● Required work:
Return all the records, each one exactly as given.
···
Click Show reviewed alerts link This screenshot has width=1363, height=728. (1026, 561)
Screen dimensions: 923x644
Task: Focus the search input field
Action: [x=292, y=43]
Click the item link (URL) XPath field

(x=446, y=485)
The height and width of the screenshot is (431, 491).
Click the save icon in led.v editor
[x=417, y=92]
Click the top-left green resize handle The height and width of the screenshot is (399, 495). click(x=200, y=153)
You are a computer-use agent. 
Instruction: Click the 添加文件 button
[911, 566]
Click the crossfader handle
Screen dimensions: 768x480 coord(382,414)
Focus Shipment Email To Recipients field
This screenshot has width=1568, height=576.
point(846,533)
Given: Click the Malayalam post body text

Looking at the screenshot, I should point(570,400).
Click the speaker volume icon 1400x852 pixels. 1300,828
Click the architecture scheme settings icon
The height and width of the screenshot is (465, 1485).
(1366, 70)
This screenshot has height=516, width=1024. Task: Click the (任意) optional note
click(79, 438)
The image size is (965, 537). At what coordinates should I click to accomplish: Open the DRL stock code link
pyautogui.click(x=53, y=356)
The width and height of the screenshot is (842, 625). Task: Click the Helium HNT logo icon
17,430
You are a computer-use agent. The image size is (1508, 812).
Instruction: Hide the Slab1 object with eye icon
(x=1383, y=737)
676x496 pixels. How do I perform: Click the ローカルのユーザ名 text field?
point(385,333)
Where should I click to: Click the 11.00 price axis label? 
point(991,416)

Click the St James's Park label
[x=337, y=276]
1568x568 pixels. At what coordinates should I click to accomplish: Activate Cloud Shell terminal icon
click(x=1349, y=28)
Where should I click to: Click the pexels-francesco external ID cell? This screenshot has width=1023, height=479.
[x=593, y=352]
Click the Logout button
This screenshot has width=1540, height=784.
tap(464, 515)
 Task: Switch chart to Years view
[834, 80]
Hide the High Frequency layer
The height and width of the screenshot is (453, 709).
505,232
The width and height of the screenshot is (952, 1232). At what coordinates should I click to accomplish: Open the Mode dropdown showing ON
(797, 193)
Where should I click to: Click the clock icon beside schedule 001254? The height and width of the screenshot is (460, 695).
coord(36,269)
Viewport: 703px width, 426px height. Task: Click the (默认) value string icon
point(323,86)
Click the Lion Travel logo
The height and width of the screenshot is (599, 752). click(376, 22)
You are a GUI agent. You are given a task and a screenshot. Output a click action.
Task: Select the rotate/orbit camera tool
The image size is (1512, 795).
···
● Answer to this exercise:
Click Show reviewed alerts link This screenshot has width=1363, height=728. (1026, 561)
Screen dimensions: 923x644
Task: Focus the search input field
Action: [x=292, y=43]
Click the item link (URL) XPath field

(x=446, y=485)
The height and width of the screenshot is (431, 491).
Click the save icon in led.v editor
[x=417, y=92]
Click the top-left green resize handle The height and width of the screenshot is (399, 495). click(x=200, y=153)
You are a computer-use agent. 
Instruction: Click the 添加文件 button
[911, 566]
Click the crossfader handle
Screen dimensions: 768x480 coord(382,414)
Focus Shipment Email To Recipients field
This screenshot has width=1568, height=576.
point(846,533)
Given: Click the Malayalam post body text

Looking at the screenshot, I should point(570,400).
Click the speaker volume icon 1400x852 pixels. 1300,828
Click the architecture scheme settings icon
The height and width of the screenshot is (465, 1485).
(1366, 70)
This screenshot has height=516, width=1024. Task: Click the (任意) optional note
click(79, 438)
The image size is (965, 537). At what coordinates should I click to accomplish: Open the DRL stock code link
pyautogui.click(x=53, y=356)
The width and height of the screenshot is (842, 625). Task: Click the Helium HNT logo icon
17,430
You are a computer-use agent. The image size is (1508, 812).
Instruction: Hide the Slab1 object with eye icon
(x=1383, y=737)
676x496 pixels. How do I perform: Click the ローカルのユーザ名 text field?
point(385,333)
Where should I click to: Click the 11.00 price axis label? 
point(991,416)

Click the St James's Park label
[x=337, y=276]
1568x568 pixels. At what coordinates should I click to accomplish: Activate Cloud Shell terminal icon
click(x=1349, y=28)
Where should I click to: Click the pexels-francesco external ID cell? This screenshot has width=1023, height=479.
[x=593, y=352]
Click the Logout button
This screenshot has width=1540, height=784.
tap(464, 515)
 Task: Switch chart to Years view
[834, 80]
Hide the High Frequency layer
The height and width of the screenshot is (453, 709).
505,232
The width and height of the screenshot is (952, 1232). At what coordinates should I click to accomplish: Open the Mode dropdown showing ON
(797, 193)
Where should I click to: Click the clock icon beside schedule 001254? The height and width of the screenshot is (460, 695).
coord(36,269)
Viewport: 703px width, 426px height. Task: Click the (默认) value string icon
point(323,86)
Click the Lion Travel logo
The height and width of the screenshot is (599, 752). click(376, 22)
You are a GUI agent. You are given a task and a screenshot. Output a click action.
Task: Select the rotate/orbit camera tool
The image size is (1512, 795).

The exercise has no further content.